The complete set of records below must be repeated precisely as given.

Collected data
%%

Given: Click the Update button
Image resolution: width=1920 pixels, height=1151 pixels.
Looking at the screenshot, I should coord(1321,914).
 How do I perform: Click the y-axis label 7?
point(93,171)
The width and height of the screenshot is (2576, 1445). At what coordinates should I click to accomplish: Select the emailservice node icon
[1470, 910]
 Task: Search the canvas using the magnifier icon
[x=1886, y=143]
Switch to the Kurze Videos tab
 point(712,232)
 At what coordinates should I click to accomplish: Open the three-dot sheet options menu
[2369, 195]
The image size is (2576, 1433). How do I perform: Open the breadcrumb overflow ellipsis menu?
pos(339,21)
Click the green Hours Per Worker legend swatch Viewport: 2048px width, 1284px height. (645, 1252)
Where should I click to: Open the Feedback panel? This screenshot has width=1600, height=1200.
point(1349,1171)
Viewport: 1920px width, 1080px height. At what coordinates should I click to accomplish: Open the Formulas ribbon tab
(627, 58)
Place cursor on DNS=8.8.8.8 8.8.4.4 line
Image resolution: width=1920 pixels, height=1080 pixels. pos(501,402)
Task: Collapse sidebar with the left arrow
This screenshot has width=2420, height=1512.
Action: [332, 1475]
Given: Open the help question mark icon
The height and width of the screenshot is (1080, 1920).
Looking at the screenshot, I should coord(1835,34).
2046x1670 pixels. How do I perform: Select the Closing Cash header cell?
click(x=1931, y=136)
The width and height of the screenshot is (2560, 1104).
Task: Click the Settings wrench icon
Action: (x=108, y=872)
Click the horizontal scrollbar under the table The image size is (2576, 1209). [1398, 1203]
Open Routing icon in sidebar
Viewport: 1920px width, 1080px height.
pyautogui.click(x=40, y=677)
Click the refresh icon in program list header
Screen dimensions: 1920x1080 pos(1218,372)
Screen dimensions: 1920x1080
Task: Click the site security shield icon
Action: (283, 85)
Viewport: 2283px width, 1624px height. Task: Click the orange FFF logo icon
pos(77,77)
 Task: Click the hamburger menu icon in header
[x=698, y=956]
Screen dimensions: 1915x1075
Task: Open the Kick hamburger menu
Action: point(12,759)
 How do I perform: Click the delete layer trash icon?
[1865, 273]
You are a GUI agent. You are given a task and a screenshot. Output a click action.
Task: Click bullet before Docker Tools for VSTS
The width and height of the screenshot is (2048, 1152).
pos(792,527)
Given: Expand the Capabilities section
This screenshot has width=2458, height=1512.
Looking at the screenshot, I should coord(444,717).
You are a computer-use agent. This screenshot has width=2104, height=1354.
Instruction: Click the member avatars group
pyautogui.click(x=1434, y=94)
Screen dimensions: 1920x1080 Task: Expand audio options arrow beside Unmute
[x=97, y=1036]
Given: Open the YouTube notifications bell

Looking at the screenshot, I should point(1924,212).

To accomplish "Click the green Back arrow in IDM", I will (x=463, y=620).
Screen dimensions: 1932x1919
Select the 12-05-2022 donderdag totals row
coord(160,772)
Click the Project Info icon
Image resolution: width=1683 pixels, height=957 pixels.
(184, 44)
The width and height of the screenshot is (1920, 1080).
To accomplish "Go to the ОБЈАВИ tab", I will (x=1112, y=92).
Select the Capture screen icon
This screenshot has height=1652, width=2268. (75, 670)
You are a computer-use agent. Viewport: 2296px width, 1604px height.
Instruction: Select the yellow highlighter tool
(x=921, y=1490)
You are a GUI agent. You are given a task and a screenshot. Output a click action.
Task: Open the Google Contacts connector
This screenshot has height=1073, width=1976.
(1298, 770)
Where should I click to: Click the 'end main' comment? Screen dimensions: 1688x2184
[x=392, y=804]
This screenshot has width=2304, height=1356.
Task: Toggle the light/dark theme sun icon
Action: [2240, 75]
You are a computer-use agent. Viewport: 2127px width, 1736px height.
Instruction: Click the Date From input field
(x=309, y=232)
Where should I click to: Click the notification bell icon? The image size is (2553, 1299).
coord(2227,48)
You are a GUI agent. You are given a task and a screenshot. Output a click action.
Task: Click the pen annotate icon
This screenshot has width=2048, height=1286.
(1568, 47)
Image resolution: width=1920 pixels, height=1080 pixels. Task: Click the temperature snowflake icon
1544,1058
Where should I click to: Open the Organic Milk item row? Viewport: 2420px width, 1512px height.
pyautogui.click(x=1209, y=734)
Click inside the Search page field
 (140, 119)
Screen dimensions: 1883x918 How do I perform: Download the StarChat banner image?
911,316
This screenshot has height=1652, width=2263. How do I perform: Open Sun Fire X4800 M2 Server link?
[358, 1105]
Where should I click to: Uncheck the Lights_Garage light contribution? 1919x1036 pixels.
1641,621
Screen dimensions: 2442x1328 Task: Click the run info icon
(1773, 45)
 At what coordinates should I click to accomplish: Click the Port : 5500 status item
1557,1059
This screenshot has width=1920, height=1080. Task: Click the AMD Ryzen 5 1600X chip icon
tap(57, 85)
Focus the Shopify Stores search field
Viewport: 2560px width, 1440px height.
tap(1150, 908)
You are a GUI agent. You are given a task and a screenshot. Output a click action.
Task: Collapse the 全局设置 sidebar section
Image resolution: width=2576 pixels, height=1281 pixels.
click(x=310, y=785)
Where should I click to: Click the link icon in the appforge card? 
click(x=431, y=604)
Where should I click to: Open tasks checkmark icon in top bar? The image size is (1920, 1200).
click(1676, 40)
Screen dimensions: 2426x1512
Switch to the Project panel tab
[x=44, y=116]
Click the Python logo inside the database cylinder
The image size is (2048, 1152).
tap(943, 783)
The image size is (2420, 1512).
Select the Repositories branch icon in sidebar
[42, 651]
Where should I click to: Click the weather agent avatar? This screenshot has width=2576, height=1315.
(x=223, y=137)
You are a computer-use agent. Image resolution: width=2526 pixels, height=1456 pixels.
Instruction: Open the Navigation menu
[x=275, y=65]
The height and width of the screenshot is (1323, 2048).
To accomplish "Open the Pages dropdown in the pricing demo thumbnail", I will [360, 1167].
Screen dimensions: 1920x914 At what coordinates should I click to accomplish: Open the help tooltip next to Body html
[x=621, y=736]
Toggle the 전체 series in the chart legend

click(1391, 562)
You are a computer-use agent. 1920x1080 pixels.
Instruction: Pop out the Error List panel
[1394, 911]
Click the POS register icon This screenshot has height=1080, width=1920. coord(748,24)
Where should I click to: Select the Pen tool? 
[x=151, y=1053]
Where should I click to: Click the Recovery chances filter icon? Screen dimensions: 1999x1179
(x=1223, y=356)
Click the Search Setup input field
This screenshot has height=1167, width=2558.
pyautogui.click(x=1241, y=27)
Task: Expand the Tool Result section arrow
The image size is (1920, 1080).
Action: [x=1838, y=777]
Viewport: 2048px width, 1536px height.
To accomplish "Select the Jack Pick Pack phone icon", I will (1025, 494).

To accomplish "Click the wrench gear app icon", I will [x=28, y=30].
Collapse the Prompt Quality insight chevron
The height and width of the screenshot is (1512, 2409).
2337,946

%%

## Result for this task
Given: Click the Update button
Image resolution: width=1920 pixels, height=1151 pixels.
Looking at the screenshot, I should coord(1321,914).
 How do I perform: Click the y-axis label 7?
point(93,171)
The width and height of the screenshot is (2576, 1445). At what coordinates should I click to accomplish: Select the emailservice node icon
[1470, 910]
 Task: Search the canvas using the magnifier icon
[x=1886, y=143]
Switch to the Kurze Videos tab
 point(712,232)
 At what coordinates should I click to accomplish: Open the three-dot sheet options menu
[2369, 195]
The image size is (2576, 1433). How do I perform: Open the breadcrumb overflow ellipsis menu?
pos(339,21)
Click the green Hours Per Worker legend swatch Viewport: 2048px width, 1284px height. (645, 1252)
Where should I click to: Open the Feedback panel? This screenshot has width=1600, height=1200.
point(1349,1171)
Viewport: 1920px width, 1080px height. At what coordinates should I click to accomplish: Open the Formulas ribbon tab
(627, 58)
Place cursor on DNS=8.8.8.8 8.8.4.4 line
Image resolution: width=1920 pixels, height=1080 pixels. pos(501,402)
Task: Collapse sidebar with the left arrow
This screenshot has width=2420, height=1512.
Action: [332, 1475]
Given: Open the help question mark icon
The height and width of the screenshot is (1080, 1920).
Looking at the screenshot, I should coord(1835,34).
2046x1670 pixels. How do I perform: Select the Closing Cash header cell?
click(x=1931, y=136)
The width and height of the screenshot is (2560, 1104).
Task: Click the Settings wrench icon
Action: (x=108, y=872)
Click the horizontal scrollbar under the table The image size is (2576, 1209). [1398, 1203]
Open Routing icon in sidebar
Viewport: 1920px width, 1080px height.
pyautogui.click(x=40, y=677)
Click the refresh icon in program list header
Screen dimensions: 1920x1080 pos(1218,372)
Screen dimensions: 1920x1080
Task: Click the site security shield icon
Action: (283, 85)
Viewport: 2283px width, 1624px height. Task: Click the orange FFF logo icon
pos(77,77)
 Task: Click the hamburger menu icon in header
[x=698, y=956]
Screen dimensions: 1915x1075
Task: Open the Kick hamburger menu
Action: point(12,759)
 How do I perform: Click the delete layer trash icon?
[1865, 273]
You are a GUI agent. You are given a task and a screenshot. Output a click action.
Task: Click bullet before Docker Tools for VSTS
The width and height of the screenshot is (2048, 1152).
pos(792,527)
Given: Expand the Capabilities section
This screenshot has width=2458, height=1512.
Looking at the screenshot, I should coord(444,717).
You are a computer-use agent. This screenshot has width=2104, height=1354.
Instruction: Click the member avatars group
pyautogui.click(x=1434, y=94)
Screen dimensions: 1920x1080 Task: Expand audio options arrow beside Unmute
[x=97, y=1036]
Given: Open the YouTube notifications bell

Looking at the screenshot, I should point(1924,212).

To accomplish "Click the green Back arrow in IDM", I will (x=463, y=620).
Screen dimensions: 1932x1919
Select the 12-05-2022 donderdag totals row
coord(160,772)
Click the Project Info icon
Image resolution: width=1683 pixels, height=957 pixels.
(184, 44)
The width and height of the screenshot is (1920, 1080).
To accomplish "Go to the ОБЈАВИ tab", I will (x=1112, y=92).
Select the Capture screen icon
This screenshot has height=1652, width=2268. (75, 670)
You are a computer-use agent. Viewport: 2296px width, 1604px height.
Instruction: Select the yellow highlighter tool
(x=921, y=1490)
You are a GUI agent. You are given a task and a screenshot. Output a click action.
Task: Open the Google Contacts connector
This screenshot has height=1073, width=1976.
(1298, 770)
Where should I click to: Click the 'end main' comment? Screen dimensions: 1688x2184
[x=392, y=804]
This screenshot has width=2304, height=1356.
Task: Toggle the light/dark theme sun icon
Action: [2240, 75]
You are a computer-use agent. Viewport: 2127px width, 1736px height.
Instruction: Click the Date From input field
(x=309, y=232)
Where should I click to: Click the notification bell icon? The image size is (2553, 1299).
coord(2227,48)
You are a GUI agent. You are given a task and a screenshot. Output a click action.
Task: Click the pen annotate icon
This screenshot has width=2048, height=1286.
(1568, 47)
Image resolution: width=1920 pixels, height=1080 pixels. Task: Click the temperature snowflake icon
1544,1058
Where should I click to: Open the Organic Milk item row? Viewport: 2420px width, 1512px height.
pyautogui.click(x=1209, y=734)
Click inside the Search page field
 (140, 119)
Screen dimensions: 1883x918 How do I perform: Download the StarChat banner image?
911,316
This screenshot has height=1652, width=2263. How do I perform: Open Sun Fire X4800 M2 Server link?
[358, 1105]
Where should I click to: Uncheck the Lights_Garage light contribution? 1919x1036 pixels.
1641,621
Screen dimensions: 2442x1328 Task: Click the run info icon
(1773, 45)
 At what coordinates should I click to accomplish: Click the Port : 5500 status item
1557,1059
This screenshot has width=1920, height=1080. Task: Click the AMD Ryzen 5 1600X chip icon
tap(57, 85)
Focus the Shopify Stores search field
Viewport: 2560px width, 1440px height.
tap(1150, 908)
You are a GUI agent. You are given a task and a screenshot. Output a click action.
Task: Collapse the 全局设置 sidebar section
Image resolution: width=2576 pixels, height=1281 pixels.
click(x=310, y=785)
Where should I click to: Click the link icon in the appforge card? 
click(x=431, y=604)
Where should I click to: Open tasks checkmark icon in top bar? The image size is (1920, 1200).
click(1676, 40)
Screen dimensions: 2426x1512
Switch to the Project panel tab
[x=44, y=116]
Click the Python logo inside the database cylinder
The image size is (2048, 1152).
tap(943, 783)
The image size is (2420, 1512).
Select the Repositories branch icon in sidebar
[42, 651]
Where should I click to: Click the weather agent avatar? This screenshot has width=2576, height=1315.
(x=223, y=137)
You are a computer-use agent. Image resolution: width=2526 pixels, height=1456 pixels.
Instruction: Open the Navigation menu
[x=275, y=65]
The height and width of the screenshot is (1323, 2048).
To accomplish "Open the Pages dropdown in the pricing demo thumbnail", I will [360, 1167].
Screen dimensions: 1920x914 At what coordinates should I click to accomplish: Open the help tooltip next to Body html
[x=621, y=736]
Toggle the 전체 series in the chart legend

click(1391, 562)
You are a computer-use agent. 1920x1080 pixels.
Instruction: Pop out the Error List panel
[1394, 911]
Click the POS register icon This screenshot has height=1080, width=1920. coord(748,24)
Where should I click to: Select the Pen tool? 
[x=151, y=1053]
Where should I click to: Click the Recovery chances filter icon? Screen dimensions: 1999x1179
(x=1223, y=356)
Click the Search Setup input field
This screenshot has height=1167, width=2558.
pyautogui.click(x=1241, y=27)
Task: Expand the Tool Result section arrow
The image size is (1920, 1080).
Action: [x=1838, y=777]
Viewport: 2048px width, 1536px height.
To accomplish "Select the Jack Pick Pack phone icon", I will (1025, 494).

To accomplish "Click the wrench gear app icon", I will [x=28, y=30].
Collapse the Prompt Quality insight chevron
The height and width of the screenshot is (1512, 2409).
2337,946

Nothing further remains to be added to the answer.